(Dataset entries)
◇ ◇ ◇ ◇ ◇
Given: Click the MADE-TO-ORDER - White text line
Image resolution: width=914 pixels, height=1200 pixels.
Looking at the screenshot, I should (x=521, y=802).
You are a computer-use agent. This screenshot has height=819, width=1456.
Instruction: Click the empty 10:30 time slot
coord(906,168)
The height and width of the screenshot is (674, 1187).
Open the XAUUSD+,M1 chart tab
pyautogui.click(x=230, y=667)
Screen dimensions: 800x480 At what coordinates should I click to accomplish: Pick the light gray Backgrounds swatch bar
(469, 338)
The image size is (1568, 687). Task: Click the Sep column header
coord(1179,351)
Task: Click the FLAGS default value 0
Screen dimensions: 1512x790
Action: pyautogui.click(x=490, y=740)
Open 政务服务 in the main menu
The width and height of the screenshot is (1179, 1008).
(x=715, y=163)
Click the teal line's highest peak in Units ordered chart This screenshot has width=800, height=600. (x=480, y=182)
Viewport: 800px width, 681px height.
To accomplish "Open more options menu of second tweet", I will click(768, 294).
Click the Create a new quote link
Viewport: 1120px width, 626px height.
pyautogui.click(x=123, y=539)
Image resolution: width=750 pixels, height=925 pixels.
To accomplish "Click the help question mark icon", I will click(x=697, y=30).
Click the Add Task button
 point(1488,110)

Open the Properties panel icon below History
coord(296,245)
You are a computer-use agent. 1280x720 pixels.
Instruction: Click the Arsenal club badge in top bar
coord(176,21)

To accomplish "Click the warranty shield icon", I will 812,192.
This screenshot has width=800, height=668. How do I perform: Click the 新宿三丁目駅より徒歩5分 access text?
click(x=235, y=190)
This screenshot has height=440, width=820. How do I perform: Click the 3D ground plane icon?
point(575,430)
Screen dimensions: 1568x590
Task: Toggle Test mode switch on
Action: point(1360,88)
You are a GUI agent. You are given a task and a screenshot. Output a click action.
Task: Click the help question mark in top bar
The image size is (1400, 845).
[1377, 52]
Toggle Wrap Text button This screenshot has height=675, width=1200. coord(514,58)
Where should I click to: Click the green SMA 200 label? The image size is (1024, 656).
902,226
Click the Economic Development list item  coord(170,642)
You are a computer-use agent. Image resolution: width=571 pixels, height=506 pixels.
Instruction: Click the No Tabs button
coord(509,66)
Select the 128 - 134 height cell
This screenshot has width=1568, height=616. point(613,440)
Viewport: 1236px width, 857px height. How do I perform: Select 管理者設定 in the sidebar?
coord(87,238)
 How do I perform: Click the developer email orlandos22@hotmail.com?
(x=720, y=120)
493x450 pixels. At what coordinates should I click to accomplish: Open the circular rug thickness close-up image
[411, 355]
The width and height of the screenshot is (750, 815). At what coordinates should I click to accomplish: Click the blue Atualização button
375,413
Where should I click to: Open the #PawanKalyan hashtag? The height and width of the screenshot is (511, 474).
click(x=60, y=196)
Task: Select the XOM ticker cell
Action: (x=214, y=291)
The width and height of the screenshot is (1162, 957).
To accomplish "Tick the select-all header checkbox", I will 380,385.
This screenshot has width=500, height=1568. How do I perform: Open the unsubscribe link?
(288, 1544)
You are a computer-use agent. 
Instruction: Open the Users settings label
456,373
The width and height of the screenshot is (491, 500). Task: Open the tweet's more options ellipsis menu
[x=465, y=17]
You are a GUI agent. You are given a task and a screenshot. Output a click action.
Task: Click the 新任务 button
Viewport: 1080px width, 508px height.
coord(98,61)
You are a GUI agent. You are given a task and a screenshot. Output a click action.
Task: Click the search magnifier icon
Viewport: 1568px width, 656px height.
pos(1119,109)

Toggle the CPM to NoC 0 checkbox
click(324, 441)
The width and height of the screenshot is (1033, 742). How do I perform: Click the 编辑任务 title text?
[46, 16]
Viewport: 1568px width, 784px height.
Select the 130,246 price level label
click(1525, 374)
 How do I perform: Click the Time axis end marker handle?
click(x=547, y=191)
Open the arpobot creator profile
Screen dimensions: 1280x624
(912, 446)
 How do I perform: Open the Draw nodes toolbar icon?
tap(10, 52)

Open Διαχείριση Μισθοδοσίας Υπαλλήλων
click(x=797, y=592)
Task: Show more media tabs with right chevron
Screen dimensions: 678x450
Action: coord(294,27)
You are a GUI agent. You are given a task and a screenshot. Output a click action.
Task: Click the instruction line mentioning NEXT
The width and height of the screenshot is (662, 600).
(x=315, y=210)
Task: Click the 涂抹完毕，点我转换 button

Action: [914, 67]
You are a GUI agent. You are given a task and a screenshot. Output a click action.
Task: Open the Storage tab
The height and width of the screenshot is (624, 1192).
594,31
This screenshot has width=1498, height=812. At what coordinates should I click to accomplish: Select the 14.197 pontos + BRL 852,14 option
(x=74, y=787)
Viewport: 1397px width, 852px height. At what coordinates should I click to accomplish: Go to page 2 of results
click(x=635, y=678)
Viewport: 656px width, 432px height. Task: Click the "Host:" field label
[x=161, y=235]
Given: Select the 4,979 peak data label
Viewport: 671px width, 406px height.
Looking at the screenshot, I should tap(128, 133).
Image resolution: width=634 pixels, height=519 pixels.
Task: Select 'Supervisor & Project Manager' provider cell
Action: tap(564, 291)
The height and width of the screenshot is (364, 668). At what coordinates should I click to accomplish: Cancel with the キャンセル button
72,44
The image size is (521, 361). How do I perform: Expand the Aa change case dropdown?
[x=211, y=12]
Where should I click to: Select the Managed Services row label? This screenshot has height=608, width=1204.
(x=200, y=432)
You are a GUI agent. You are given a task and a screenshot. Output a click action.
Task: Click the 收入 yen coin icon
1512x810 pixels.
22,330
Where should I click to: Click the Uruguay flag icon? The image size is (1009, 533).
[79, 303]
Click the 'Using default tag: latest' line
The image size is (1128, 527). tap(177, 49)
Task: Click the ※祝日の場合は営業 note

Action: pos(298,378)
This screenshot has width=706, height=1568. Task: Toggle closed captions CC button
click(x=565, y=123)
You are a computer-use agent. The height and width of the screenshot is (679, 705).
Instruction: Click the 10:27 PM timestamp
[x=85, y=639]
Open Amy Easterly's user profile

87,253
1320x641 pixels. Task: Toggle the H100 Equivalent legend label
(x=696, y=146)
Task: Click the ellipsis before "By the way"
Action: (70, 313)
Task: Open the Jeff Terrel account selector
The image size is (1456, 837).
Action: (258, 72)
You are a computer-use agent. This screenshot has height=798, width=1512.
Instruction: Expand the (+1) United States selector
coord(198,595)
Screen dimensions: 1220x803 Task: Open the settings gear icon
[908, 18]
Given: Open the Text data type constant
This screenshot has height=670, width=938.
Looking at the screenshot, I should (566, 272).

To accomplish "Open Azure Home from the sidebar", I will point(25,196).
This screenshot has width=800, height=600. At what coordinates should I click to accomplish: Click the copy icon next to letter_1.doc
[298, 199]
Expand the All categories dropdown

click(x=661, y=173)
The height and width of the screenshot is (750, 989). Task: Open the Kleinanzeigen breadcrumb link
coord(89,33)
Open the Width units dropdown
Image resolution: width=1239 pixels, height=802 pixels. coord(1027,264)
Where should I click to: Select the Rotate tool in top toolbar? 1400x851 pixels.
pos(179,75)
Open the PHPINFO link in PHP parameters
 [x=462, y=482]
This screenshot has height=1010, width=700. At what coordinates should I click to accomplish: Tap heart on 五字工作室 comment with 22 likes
◇ ◇ ◇ ◇ ◇
(TASK ITEM)
Please copy the data in full, character for character.

(WRITTEN SOLUTION)
Given: Click the MADE-TO-ORDER - White text line
Image resolution: width=914 pixels, height=1200 pixels.
Looking at the screenshot, I should (x=521, y=802).
You are a computer-use agent. This screenshot has height=819, width=1456.
Instruction: Click the empty 10:30 time slot
coord(906,168)
The height and width of the screenshot is (674, 1187).
Open the XAUUSD+,M1 chart tab
pyautogui.click(x=230, y=667)
Screen dimensions: 800x480 At what coordinates should I click to accomplish: Pick the light gray Backgrounds swatch bar
(469, 338)
The image size is (1568, 687). Task: Click the Sep column header
coord(1179,351)
Task: Click the FLAGS default value 0
Screen dimensions: 1512x790
Action: pyautogui.click(x=490, y=740)
Open 政务服务 in the main menu
The width and height of the screenshot is (1179, 1008).
(x=715, y=163)
Click the teal line's highest peak in Units ordered chart This screenshot has width=800, height=600. (x=480, y=182)
Viewport: 800px width, 681px height.
To accomplish "Open more options menu of second tweet", I will click(768, 294).
Click the Create a new quote link
Viewport: 1120px width, 626px height.
pyautogui.click(x=123, y=539)
Image resolution: width=750 pixels, height=925 pixels.
To accomplish "Click the help question mark icon", I will click(x=697, y=30).
Click the Add Task button
 point(1488,110)

Open the Properties panel icon below History
coord(296,245)
You are a computer-use agent. 1280x720 pixels.
Instruction: Click the Arsenal club badge in top bar
coord(176,21)

To accomplish "Click the warranty shield icon", I will 812,192.
This screenshot has width=800, height=668. How do I perform: Click the 新宿三丁目駅より徒歩5分 access text?
click(x=235, y=190)
This screenshot has height=440, width=820. How do I perform: Click the 3D ground plane icon?
point(575,430)
Screen dimensions: 1568x590
Task: Toggle Test mode switch on
Action: point(1360,88)
You are a GUI agent. You are given a task and a screenshot. Output a click action.
Task: Click the help question mark in top bar
The image size is (1400, 845).
[1377, 52]
Toggle Wrap Text button This screenshot has height=675, width=1200. coord(514,58)
Where should I click to: Click the green SMA 200 label? The image size is (1024, 656).
902,226
Click the Economic Development list item  coord(170,642)
You are a computer-use agent. Image resolution: width=571 pixels, height=506 pixels.
Instruction: Click the No Tabs button
coord(509,66)
Select the 128 - 134 height cell
This screenshot has width=1568, height=616. point(613,440)
Viewport: 1236px width, 857px height. How do I perform: Select 管理者設定 in the sidebar?
coord(87,238)
 How do I perform: Click the developer email orlandos22@hotmail.com?
(x=720, y=120)
493x450 pixels. At what coordinates should I click to accomplish: Open the circular rug thickness close-up image
[411, 355]
The width and height of the screenshot is (750, 815). At what coordinates should I click to accomplish: Click the blue Atualização button
375,413
Where should I click to: Open the #PawanKalyan hashtag? The height and width of the screenshot is (511, 474).
click(x=60, y=196)
Task: Select the XOM ticker cell
Action: (x=214, y=291)
The width and height of the screenshot is (1162, 957).
To accomplish "Tick the select-all header checkbox", I will 380,385.
This screenshot has width=500, height=1568. How do I perform: Open the unsubscribe link?
(288, 1544)
You are a computer-use agent. 
Instruction: Open the Users settings label
456,373
The width and height of the screenshot is (491, 500). Task: Open the tweet's more options ellipsis menu
[x=465, y=17]
You are a GUI agent. You are given a task and a screenshot. Output a click action.
Task: Click the 新任务 button
Viewport: 1080px width, 508px height.
coord(98,61)
You are a GUI agent. You are given a task and a screenshot. Output a click action.
Task: Click the search magnifier icon
Viewport: 1568px width, 656px height.
pos(1119,109)

Toggle the CPM to NoC 0 checkbox
click(324, 441)
The width and height of the screenshot is (1033, 742). How do I perform: Click the 编辑任务 title text?
[46, 16]
Viewport: 1568px width, 784px height.
Select the 130,246 price level label
click(1525, 374)
 How do I perform: Click the Time axis end marker handle?
click(x=547, y=191)
Open the arpobot creator profile
Screen dimensions: 1280x624
(912, 446)
 How do I perform: Open the Draw nodes toolbar icon?
tap(10, 52)

Open Διαχείριση Μισθοδοσίας Υπαλλήλων
click(x=797, y=592)
Task: Show more media tabs with right chevron
Screen dimensions: 678x450
Action: coord(294,27)
You are a GUI agent. You are given a task and a screenshot. Output a click action.
Task: Click the instruction line mentioning NEXT
The width and height of the screenshot is (662, 600).
(x=315, y=210)
Task: Click the 涂抹完毕，点我转换 button

Action: [914, 67]
You are a GUI agent. You are given a task and a screenshot. Output a click action.
Task: Open the Storage tab
The height and width of the screenshot is (624, 1192).
594,31
This screenshot has width=1498, height=812. At what coordinates should I click to accomplish: Select the 14.197 pontos + BRL 852,14 option
(x=74, y=787)
Viewport: 1397px width, 852px height. At what coordinates should I click to accomplish: Go to page 2 of results
click(x=635, y=678)
Viewport: 656px width, 432px height. Task: Click the "Host:" field label
[x=161, y=235]
Given: Select the 4,979 peak data label
Viewport: 671px width, 406px height.
Looking at the screenshot, I should tap(128, 133).
Image resolution: width=634 pixels, height=519 pixels.
Task: Select 'Supervisor & Project Manager' provider cell
Action: tap(564, 291)
The height and width of the screenshot is (364, 668). At what coordinates should I click to accomplish: Cancel with the キャンセル button
72,44
The image size is (521, 361). How do I perform: Expand the Aa change case dropdown?
[x=211, y=12]
Where should I click to: Select the Managed Services row label? This screenshot has height=608, width=1204.
(x=200, y=432)
You are a GUI agent. You are given a task and a screenshot. Output a click action.
Task: Click the 收入 yen coin icon
1512x810 pixels.
22,330
Where should I click to: Click the Uruguay flag icon? The image size is (1009, 533).
[79, 303]
Click the 'Using default tag: latest' line
The image size is (1128, 527). tap(177, 49)
Task: Click the ※祝日の場合は営業 note

Action: pos(298,378)
This screenshot has width=706, height=1568. Task: Toggle closed captions CC button
click(x=565, y=123)
You are a computer-use agent. The height and width of the screenshot is (679, 705).
Instruction: Click the 10:27 PM timestamp
[x=85, y=639]
Open Amy Easterly's user profile

87,253
1320x641 pixels. Task: Toggle the H100 Equivalent legend label
(x=696, y=146)
Task: Click the ellipsis before "By the way"
Action: (70, 313)
Task: Open the Jeff Terrel account selector
The image size is (1456, 837).
Action: (258, 72)
You are a computer-use agent. This screenshot has height=798, width=1512.
Instruction: Expand the (+1) United States selector
coord(198,595)
Screen dimensions: 1220x803 Task: Open the settings gear icon
[908, 18]
Given: Open the Text data type constant
This screenshot has height=670, width=938.
Looking at the screenshot, I should (566, 272).

To accomplish "Open Azure Home from the sidebar", I will point(25,196).
This screenshot has width=800, height=600. At what coordinates should I click to accomplish: Click the copy icon next to letter_1.doc
[298, 199]
Expand the All categories dropdown

click(x=661, y=173)
The height and width of the screenshot is (750, 989). Task: Open the Kleinanzeigen breadcrumb link
coord(89,33)
Open the Width units dropdown
Image resolution: width=1239 pixels, height=802 pixels. coord(1027,264)
Where should I click to: Select the Rotate tool in top toolbar? 1400x851 pixels.
pos(179,75)
Open the PHPINFO link in PHP parameters
 [x=462, y=482]
This screenshot has height=1010, width=700. At what coordinates should I click to accomplish: Tap heart on 五字工作室 comment with 22 likes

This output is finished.